Viviamo in una nazione dove chi governa sente generalmente il bisogno di tranquillizzarci, quando non di tacere, i rischi che corriamo e i problemi che viviamo: dall’influenza A, all’aumento dei tumori del sangue; dai danni dell’inquinamento, alla crisi economica; dalla crisi di immagine all’estero del Bel Paese, alla presenza di navi sospette nei fondali dei mari nostrani. Chissà allora perchè il nostro Ministro dell’Interno ha sentito l’insopprimibile urgenza di allarmarci avvisandoci che crede che forse in Italia stiano nascendo delle specie di cellule che non è da escludere che in qualche modo possono essere ricollegate ad Al Qaida.

Alberto Valsecchi

Forse ha parlato a nuora perché suocera intenda: siccome quando chiede maggiori fondi per la sicurezza nazionale, glieli negano anteponendovi altre esigenze, un richiamo alla questione può servire. Può servire anche a far sapere che non è esagerato intensificare controlli, tenere la guardia alta, evitare di credere che siamo alla periferia dell’emergenza terroristica. Ci siamo, come altri Paesi, nel bel mezzo, e solo una buona azione di “intelligence” ha evitato finora il compiersi d’atti dalle imprevedibili conseguenze. Per quanto riguarda il resto, a me pare che accada il contrario ovvero che vi sia un quotidiano diffondersi d’allarmi. Forse si tratta d’una sorta di naturale pessimismo preventivo del quale non sappiamo liberarci perché un passato di troppe disillusioni ce lo vieta.
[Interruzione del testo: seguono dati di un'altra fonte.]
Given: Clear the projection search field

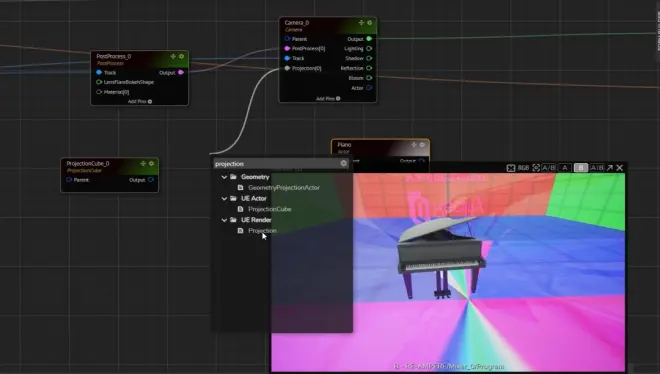Looking at the screenshot, I should (343, 164).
Gl’inglesi, per esempio, sembrano condividere la diagnosi che in materia fece Winston Churchill: individuando nel pessimista colui che vede la difficoltà in ogni opportunità, e l’ottimista in colui che vede l’opportunità in ogni difficoltà, scelse la seconda categoria. Credo che gl’italiani non si ritrovino in questa scelta. Gli circolano nel sangue globuli di derivazione latina, cioè d’una civiltà che aveva dell’uomo un’ammirazione condizionata: senza l’indulgente beneplacito degli dei, di poco o nulla egli era capace. Quel retaggio ricevette chiara ospitalità nei secoli bui del Medioevo. Si dovette aspettare il Rinascimento per modificare sensibilità e giudizio, ma ci penalizzò allora – e ci avrebbe penalizzato a lungo- il ritardo nella costituzione d’uno stato nazionale. Anche in virtù di ciò il migliore dei mondi possibili ha continuato a sembrarci quello dei vicini di frontiera, e il nostro un’imitazione così pallida da farci temere che possa dissolversi a qualsiasi stormir di fronda. Chi è rimasto scottato dalla minestra calda, dice Bertoldo, soffia anche su quella fredda. Noi seguitiamo a soffiare.